Justiça tira bacia baiana de edital
A Justiça Federal, a pedido do Ministério Público Federal, acatou parcialmente o pedido de liminar e determinou medida cautelar para prevenir prejuízos ao Brasil com a venda de 7 blocos de petróleo no litoral baiano. Em caso de vazamento, eles poderiam causar danos irreparáveis ao Parque Nacional Marinho de Abrolhos.
O leilão está marcado para esta quinta-feira. A decisão determina à União e à Agência Nacional do Petróleo que tornem público, a todos os licitantes, que a oferta das bacias sedimentares de Camamu-Almada e Jacuípe está sob o crivo do Poder Judiciário, sob pena de multa de R$100 mil.
A decisão é fruto de uma ação movida pelo MPF em setembro.

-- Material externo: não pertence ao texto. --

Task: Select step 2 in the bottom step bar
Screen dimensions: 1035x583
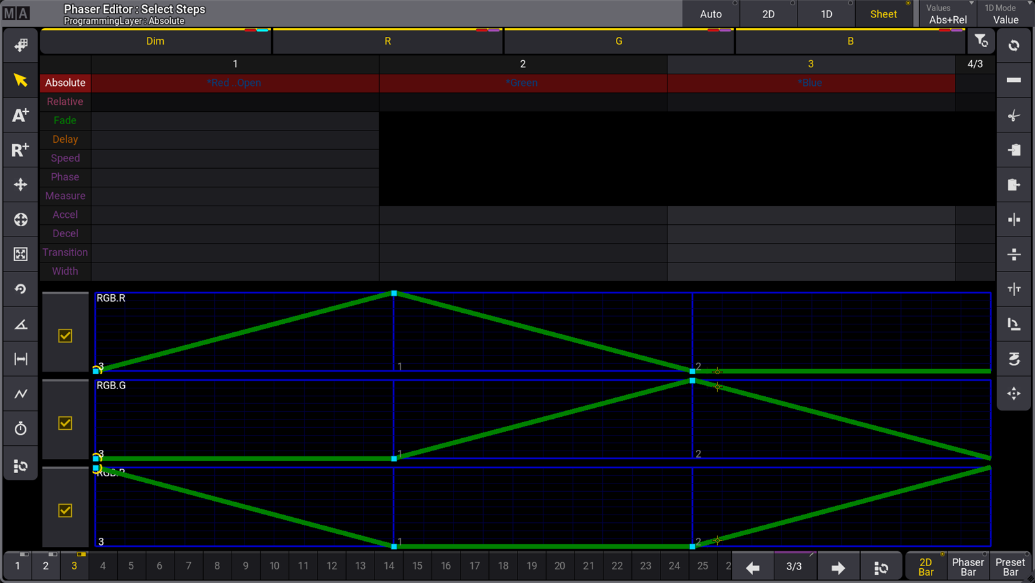Action: click(x=45, y=566)
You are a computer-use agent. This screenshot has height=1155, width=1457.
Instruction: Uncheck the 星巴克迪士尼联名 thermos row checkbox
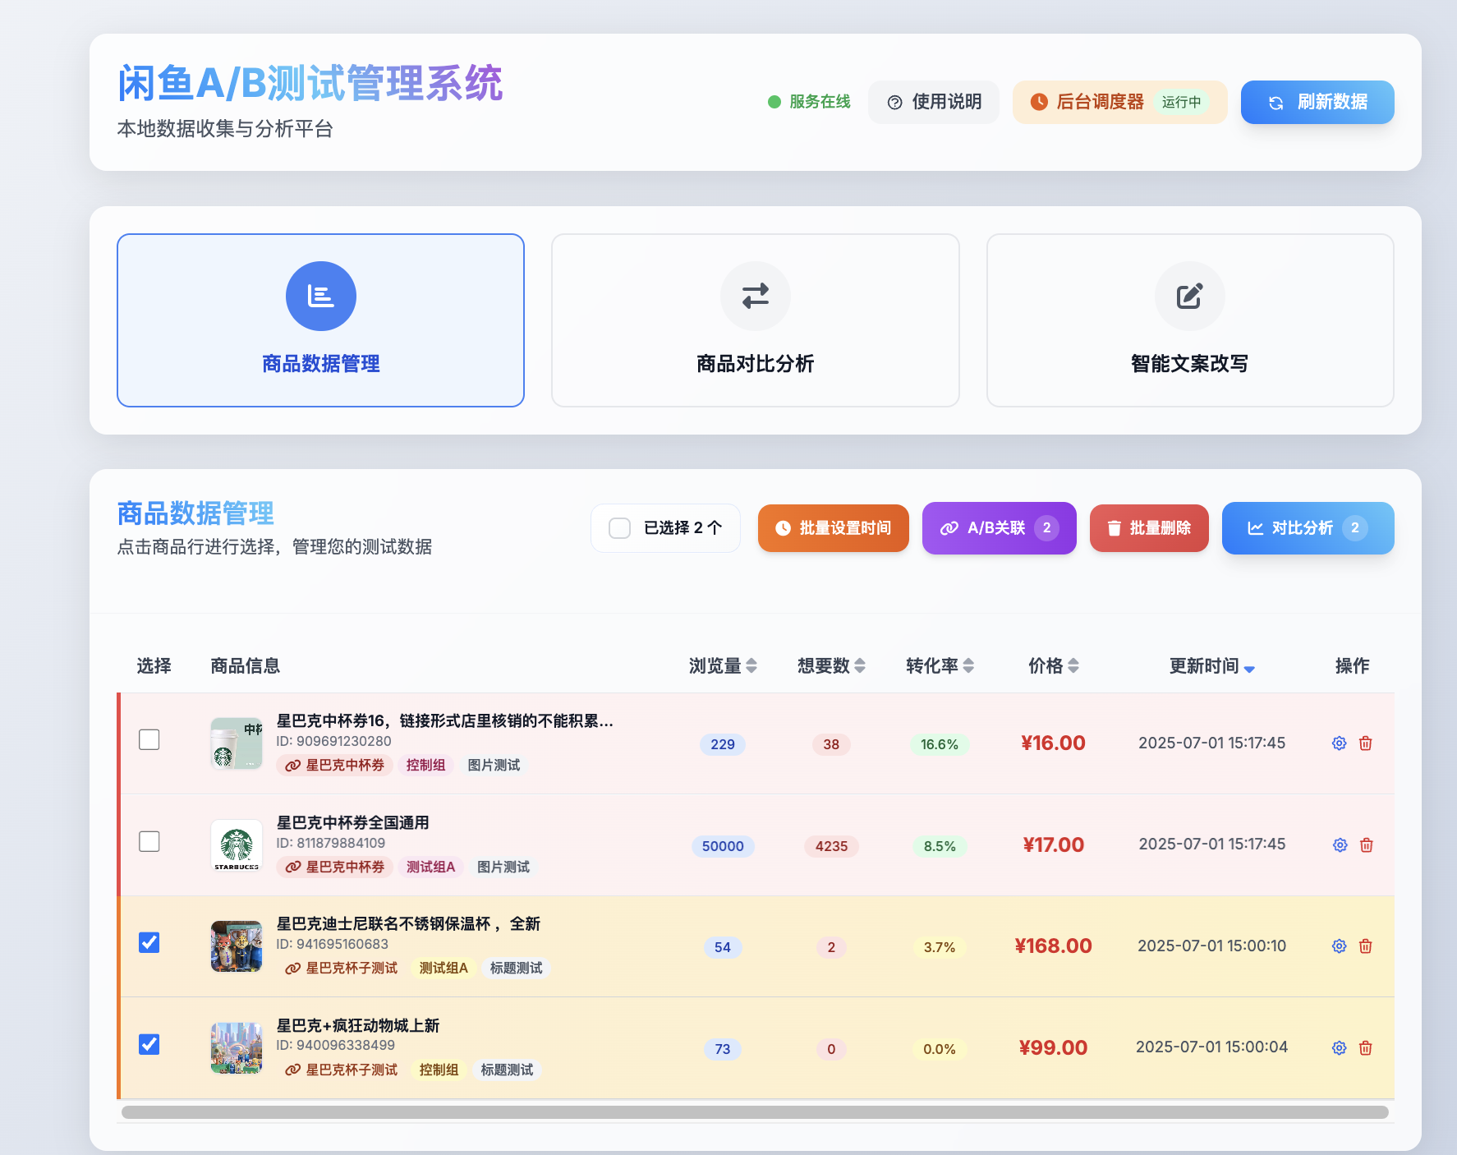point(149,942)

Ele quer a retirada dos blocos Camamu-Almada e Jacuípe da 16ª Rodada de Licitações da ANP. O MPF, com base em pareceres do seu corpo técnico e do Ibama, sustenta que a oferta só deveria ser feita após a conclusão dos estudos ambientais.
Apesar do próprio Ibama ressaltar os riscos de liberar a exploração nestes blocos antes dos estudos prévios, as áreas foram liberadas pelo presidente do instituto para o leilão. Abaixo-assinados com três petições contendo 1,1 milhão de assinaturas foram entregues ao Congresso Nacional e ao Ministério Público Federal.